Oil prices slid more than 4% on Monday as Israel’s strikes on Iran over the weekend were dubbed as “limited” by local media, with Citi analysts discounting chances of an escalation that disrupts oil supplies.
Futures for global crude benchmark Brent slid 4.34% to $72.75 a barrel, while U.S. West Texas Intermediate futures dropped 4.54% to $68.52 per barrel.
Israel on Saturday attacked Iran’s military installations in three provinces in response to Tehran launching ballistic missiles at Israel on Oct. 1.
Iranian News agency Tasnim reported the attack, which killed four soldiers, had inflicted “limited damages.” The strike steered clear of oil, nuclear, and civilian infrastructure locations. Local petro news network said that Iran’s oil industry operation is “underway normally” with no disruptions.
For weeks, markets had braced themselves for an Israeli retaliation as Middle East tensions have continued to rise following the attack on Israel by Iran-backed Hamas on Oct. 7 last year.
Oil markets’ key consideration had been a direct engagement between both parties, with concerns of an attack on Iranian oil facilities rising in recent weeks. Iran accounts for up to 4% of global o
“The recent Israel military action is unlikely to be seen by the market as leading to an escalation that impacts oil supply,” Citi analysts wrote in a note on Monday, cutting the bank’s Brent oil forecast by $4 to $70 per barrel over the next three months.
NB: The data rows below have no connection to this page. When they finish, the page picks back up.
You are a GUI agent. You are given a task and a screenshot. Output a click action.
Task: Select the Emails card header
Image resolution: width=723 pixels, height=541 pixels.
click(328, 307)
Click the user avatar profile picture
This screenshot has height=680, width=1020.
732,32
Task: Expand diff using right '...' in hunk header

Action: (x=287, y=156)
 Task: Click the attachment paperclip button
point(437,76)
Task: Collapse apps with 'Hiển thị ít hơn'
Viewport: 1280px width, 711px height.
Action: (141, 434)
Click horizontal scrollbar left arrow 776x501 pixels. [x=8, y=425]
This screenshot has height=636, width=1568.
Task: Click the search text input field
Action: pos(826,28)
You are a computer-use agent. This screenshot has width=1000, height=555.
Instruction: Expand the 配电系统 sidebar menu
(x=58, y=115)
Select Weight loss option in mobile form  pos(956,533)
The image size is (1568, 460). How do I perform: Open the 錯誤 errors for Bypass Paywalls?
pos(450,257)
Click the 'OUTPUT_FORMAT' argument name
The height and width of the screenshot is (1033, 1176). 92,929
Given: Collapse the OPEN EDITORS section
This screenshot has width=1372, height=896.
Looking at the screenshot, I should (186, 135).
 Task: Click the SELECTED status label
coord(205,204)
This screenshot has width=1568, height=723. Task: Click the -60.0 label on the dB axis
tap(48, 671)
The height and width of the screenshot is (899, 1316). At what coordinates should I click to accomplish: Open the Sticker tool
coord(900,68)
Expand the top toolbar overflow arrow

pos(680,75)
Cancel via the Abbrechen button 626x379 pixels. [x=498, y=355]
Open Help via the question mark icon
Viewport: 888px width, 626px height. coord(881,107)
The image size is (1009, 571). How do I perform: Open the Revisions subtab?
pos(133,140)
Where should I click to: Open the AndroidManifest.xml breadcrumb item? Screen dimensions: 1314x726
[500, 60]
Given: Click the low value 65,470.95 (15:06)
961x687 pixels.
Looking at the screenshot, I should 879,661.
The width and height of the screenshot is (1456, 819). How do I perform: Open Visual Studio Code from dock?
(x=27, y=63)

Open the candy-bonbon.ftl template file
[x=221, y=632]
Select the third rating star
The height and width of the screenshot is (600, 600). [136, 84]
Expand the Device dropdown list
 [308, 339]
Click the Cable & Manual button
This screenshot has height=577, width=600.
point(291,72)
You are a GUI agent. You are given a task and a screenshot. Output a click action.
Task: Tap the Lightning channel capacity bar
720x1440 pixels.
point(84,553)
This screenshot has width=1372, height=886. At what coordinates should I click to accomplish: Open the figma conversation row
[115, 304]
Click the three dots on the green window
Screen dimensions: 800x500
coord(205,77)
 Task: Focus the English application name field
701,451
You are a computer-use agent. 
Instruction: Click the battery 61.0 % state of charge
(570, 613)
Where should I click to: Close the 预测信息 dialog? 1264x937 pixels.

Oil markets are also staring at an oversupply. “With Israel deliberately, and perhaps with some American encouragement, avoiding the targeting of crude oil facilities, the oil market is back to looking at an oversupplied market,” said Andy Lipow, president at Lipow Oil Associates.
Oil production has been increasing not just in key countries such as U.S., Canada and Brazil, but even among smaller players such as Argentina and Senegal, he added.
“Oil prices will remain under pressure for the rest of this year, it may be difficult to see Brent crude oil prices reaching $80 in the foreseeable future,” Lipow told CNBC via email.
The risk premium has come off a few dollars a barrel as the more limited nature of the strikes, including avoiding oil infrastructure, have raised hopes for a de-escalatory pathway, said Saul Kavonic, an energy analyst at MST Marquee.
The spotlight now will be on whether Iran will counter the attack in the coming weeks, which would see risk premium rise again, Kavonic told CNBC, noting that the overall trend still remains one of escalation, with the scope for another round of attacks remaining high.
During a cabinet meeting on Sunday, Iranian President Masoud Pezeshkian emphasized Iran’s right to react to Israel’s attack, but maintained that they do not seek war.
“We do not seek war, but we will defend our country and the rights of our people. We will give a proportionate response to the aggression,” he said.
Market attention will turn to Hamas‑Israel and Israel‑Hezbollah ceasefire talks that resumed over the weekend, director of mining and energy commodities research at Commonwealth Bank of Australia, Vivek Dhar said.
“Despite Israel’s choice of a low‑aggression response to Iran, we have doubts that Israel and Iran’s proxies (i.e. Hamas and Hezbollah) are on track for an enduring ceasefire,” Dhar wrote in a note.